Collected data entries
===============

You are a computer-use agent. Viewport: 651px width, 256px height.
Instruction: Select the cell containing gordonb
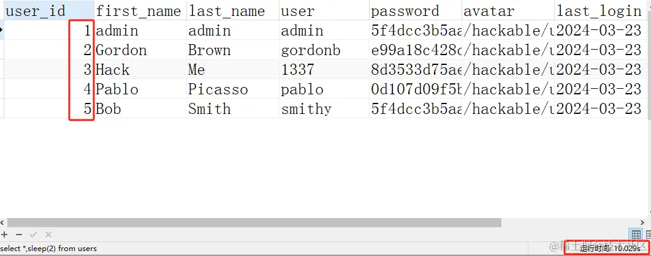[x=310, y=50]

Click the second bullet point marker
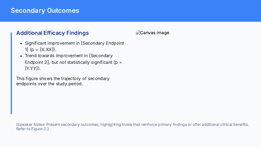point(21,56)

===============

— Work request —
Only exact duplicates of the lines from the one containing "Instruction: Select the" through the final line of the entries, both included, are needed, with pictures left out.

— Response to the exercise —
Instruction: Select the cell containing gordonb
[x=310, y=50]

Click the second bullet point marker
point(21,56)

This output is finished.